In most cases if you’re running a two-monitor display, then you can simply open the Ubuntu display preferences dialog box by selecting System from the Dash, and then selecting Preferences followed by Display. You will have a window featuring two different displays you can simply drag around to configure multiple desktops on. Unfortunately, this doesn’t always work.
If you’re having difficulty with this, then you may need to use a command called xrandr to make the display changes permanent. This advice will work for all graphical versions of Ubuntu, whether you’re using Unity, KDE Plasma, GNOME-Shell, LXDE, Xfce4 or any other desktop environment. It won’t work with text-only versions of Ubuntu Server, however.
Using xrandr to Configure Two Monitors
Open up a graphical terminal from the Ubutnu Dash, the LXDE menu, the Whisker menu in Xfce4 or by holding CTRL, ALT and pushing T in any version of Ubuntu. Type nano .xinitrc and push return.

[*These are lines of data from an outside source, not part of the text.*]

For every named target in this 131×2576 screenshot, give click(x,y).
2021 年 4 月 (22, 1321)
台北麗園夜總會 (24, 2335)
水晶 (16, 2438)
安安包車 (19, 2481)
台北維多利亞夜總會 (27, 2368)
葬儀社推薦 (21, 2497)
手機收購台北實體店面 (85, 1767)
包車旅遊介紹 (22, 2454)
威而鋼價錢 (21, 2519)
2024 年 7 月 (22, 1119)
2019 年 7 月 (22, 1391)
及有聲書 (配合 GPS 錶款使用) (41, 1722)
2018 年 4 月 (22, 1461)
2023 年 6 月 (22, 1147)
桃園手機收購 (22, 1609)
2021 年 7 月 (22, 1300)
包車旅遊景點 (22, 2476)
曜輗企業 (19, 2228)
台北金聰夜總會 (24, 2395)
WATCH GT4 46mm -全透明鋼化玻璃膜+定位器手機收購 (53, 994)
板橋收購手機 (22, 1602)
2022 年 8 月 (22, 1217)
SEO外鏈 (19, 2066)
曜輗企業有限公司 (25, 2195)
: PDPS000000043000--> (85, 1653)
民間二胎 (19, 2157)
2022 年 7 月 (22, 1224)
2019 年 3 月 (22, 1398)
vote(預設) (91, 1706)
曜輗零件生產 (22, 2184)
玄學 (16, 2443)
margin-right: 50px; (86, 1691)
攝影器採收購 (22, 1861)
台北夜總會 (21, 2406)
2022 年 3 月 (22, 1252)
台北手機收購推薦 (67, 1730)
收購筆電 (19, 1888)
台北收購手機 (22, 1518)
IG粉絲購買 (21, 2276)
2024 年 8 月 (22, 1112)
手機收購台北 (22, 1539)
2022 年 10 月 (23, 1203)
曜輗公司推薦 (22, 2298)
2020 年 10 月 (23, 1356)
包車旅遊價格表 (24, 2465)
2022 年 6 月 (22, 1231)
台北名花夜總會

If you have an existing startup script then push Page Down until you’re at the bottom of it, but most installations of Ubuntu won’t have a standard .xinitrc script so you can start your own.
If you see a line like xmonad or any other multi-screen window manager without an ampersand after it, add one after a space like xmonad & so that they execute in the background. You then need to add a line at the bottom that reads:
xrandr –output DP2 –auto –left-to DP1
You might have to change the DP2 and DP1 settings around if the displays are swapped. Once you’ve written the line, hold CTRL and push X, then push y to save it. Restart your machine to test if the settings are working. If not, then try switching the designations and restart. If you’re still not getting the multiple monitor display to work correctly, then open the graphical terminal back up and just type xrandr at it and push return. It will give you a list of connected displays, which might alternatively have names like DFP1, CRT1 or something similar that you could use instead of DP2 and DP1 in the xrandr line in the .xinitrc script.
You should then have one desktop on each monitor.
If you’re running custom schemes or any custom window managers, then these will still work regardless of what type of Ubuntu distribution you’re using. You can even use two different sets of wallpaper if you’d like.
Drag applications to the edges of the window to position them on either of your two monitors.